[ファイトクラブ]極悪レスラーとは何か? ミスターポーゴと底が丸見えの底なし沼

[週刊ファイト7月6日号]収録 [ファイトクラブ] 公開中

▼極悪レスラーとは何か? ミスターポーゴと底が丸見えの底なし沼
 by タダシ☆タナカ
・記憶に残る凄いプロレスラーの定義
・ジャーナリスト裏取り取材の現場 日付間違いの修正作業から
・ミスターポーゴ3作目『醜いアヒルのワルツ』を毎週先行収録します

 記憶に残る凄いプロレスラーの定義として、怖い、恐怖を覚える選手というのがある。ミスターポーゴはそんなレスラーだった。会場に出向く子供のファンが、昭和プロレスの頃と比べてめっきり減ったとされる昨今のマット界ではあるが、特に貴方が幼少期においてミスターポーゴの試合を目撃したなら、夢にまで出てくる恐ろしい怪物の記憶が、永遠にインプットされたのではなかろうか。
 なにしろペイントした顔と太った佇まいを見ただけで異様である。その凝視されたら震えてしまう鬼畜な悪魔が、鎖鎌やノコギリで対戦相手の額や背中を切り刻み、チェーンを首に巻き付けてロープを使った絞首刑を実行するのみならず、火炎放射を浴びせる極悪非道の残虐さをリングで繰り広げるとなれば、子供のファンならトラウマになりかねない。いや、大人のファンだって、その強烈な個性に魅せられること間違いなし。だかこそ、海外でも、そして国内でも足掛け45年に渡りデスマッチの帝王であり続けた。
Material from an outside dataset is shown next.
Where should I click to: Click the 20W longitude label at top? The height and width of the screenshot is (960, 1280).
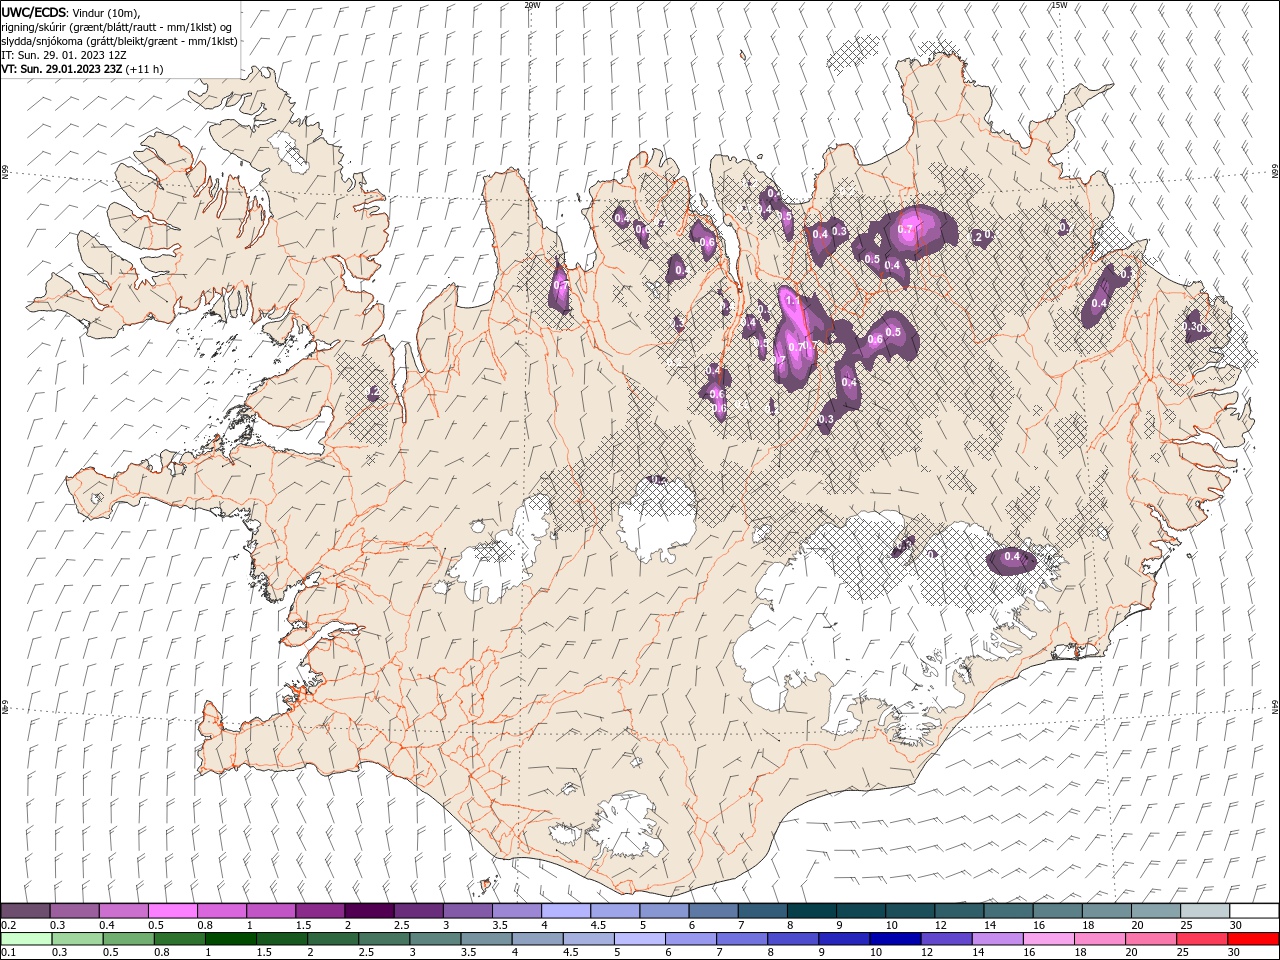point(532,5)
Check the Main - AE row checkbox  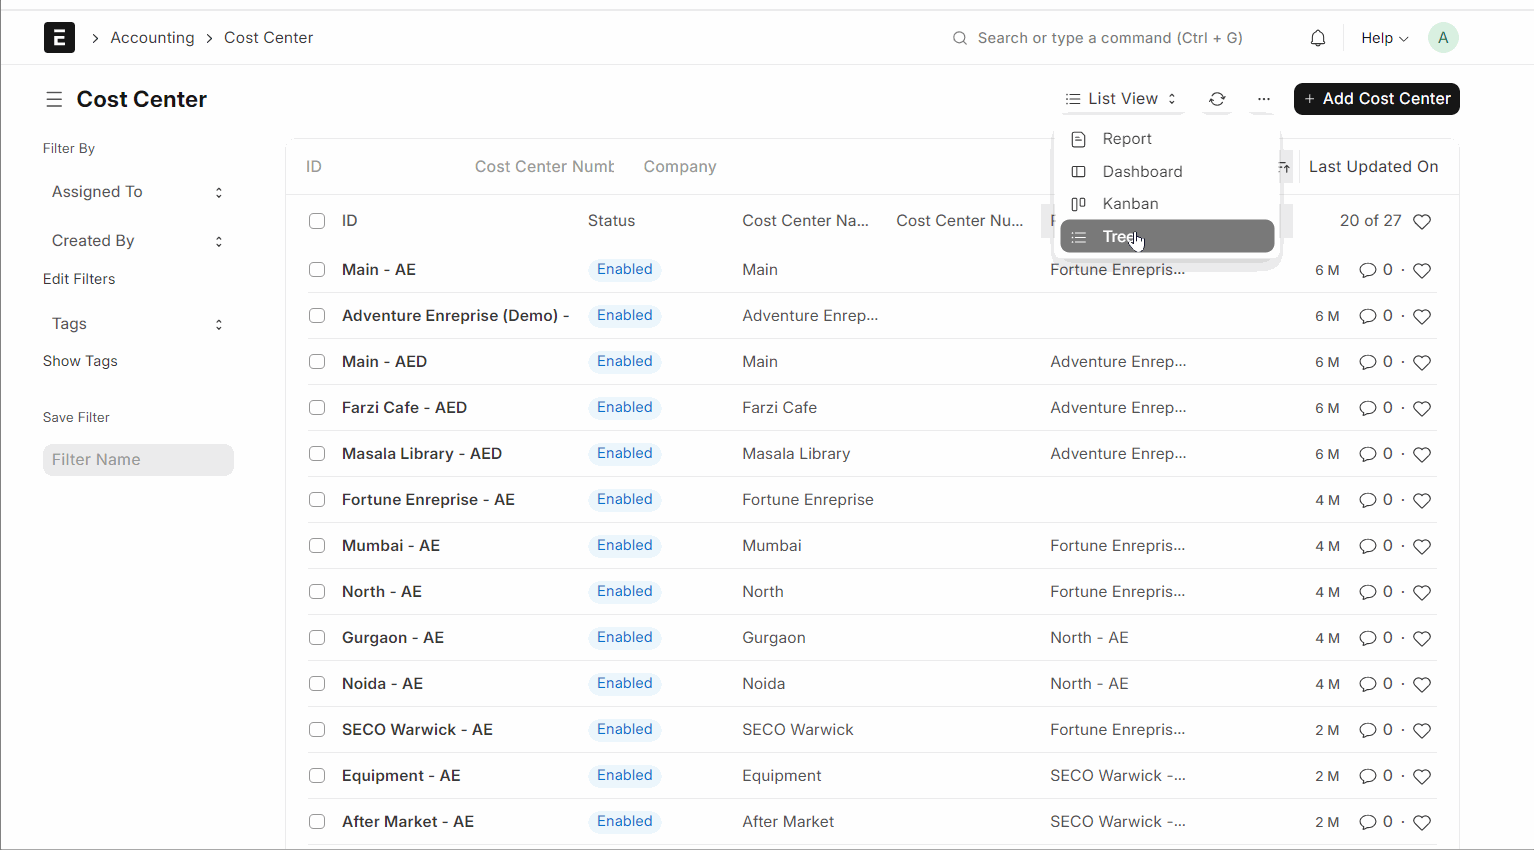317,270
 力道山の時代、銀髪鬼フレッド・ブラッシーの噛みつき流血の惨劇がテレビ画面に大写しになると、老人のショック死が新聞紙上を賑わせた。昭和の時代にアブドーラ・ザ・ブッチャーがフォークを、ザ・シークが五寸釘をテリー・ファンクの腕や額に突き刺すと、ザ・ファンクスには女性ファンの親衛隊が結成された。平成プロレスにおいて、もっとも戦慄を植え付けた極悪ヒールはミスターポーゴである。凶器をタイツに隠し持つどころの騒ぎではない。ノコギリのような残忍な大型の武器が次々リングに持ち込まれ、大仁田厚を自称ギネス世界記録更新の千針縫う生傷を体中に刻むことにもっとも貢献したとなれば、ポーゴという大王様を語ることは、プロレスとは何かを探求する上で避けて通れない素材となろう。

 テレ朝の『プロレス総選挙』放送以来、紙媒体やネット上のブロガーなどは独自の投票ランキングに熱心のようであるが、やはり一般に知っているプロレスラーは誰かと尋ねれば、アントニオ猪木、ジャイアント馬場に次いで、バラエティー番組での露出も含めて大仁田厚がもっとも覚えられている名前なのではなかろうか。力道山という方もいるが、先駆者へのリスペクトは結構なことながら、日本のプロレスの底辺を大きく拡大したのは、やはりアントニオ猪木だと思う。そして一時、格闘技志向のUWFの出現含めて難しくなり過ぎたプロレスを、再び大衆路線に戻した意味合いからも、大仁田厚の功績を軽んじてはマット界の全体像が見えてないことになる。
 大仁田こそ平成プロレスの申し子だと定義するならば、プロレスは一人では出来ないのだから、宿命のライバルだったポーゴの「レスラーの生き様」を検証することは、底が丸見えの底なし沼を探求する「活字プロレス」継承者の使命とすら感じている。

ジャーナリスト裏取り取材の現場 日付間違いの修正作業から

 ミスターポーゴこと関川哲夫さんが、6月23日の昼過ぎに亡くなった。筆者とは、拙著『プロレス・格闘技、縦横無尽』(1995年、集英社)が出版された1995年春、確か週刊ポストだったと記憶するが、以下のグラビア特集で仕事させていただいたりはあったものの、懇意になったのはミルホンネットから2008年に『ある極悪レスラーの懺悔』を出版させていただいた頃からだ。これは山本ヤマモ雅俊さんから、「MIXIの日記が面白過ぎる。なんとかならないか」と、正式に紹介を受けてのことだった。これは翌年、講談社から『ある悪役レスラーの懺悔』として単行本になっている。
 以降、その2009年には『ブルーザー・ブロディ評伝』を上梓したが、現在も電子書籍のままなのは残念である。バーブラ未亡人名義の評伝は日本語訳も出版されているが、ブロディが日本人でもっとも親しく付き合っていたのは関川さんだった。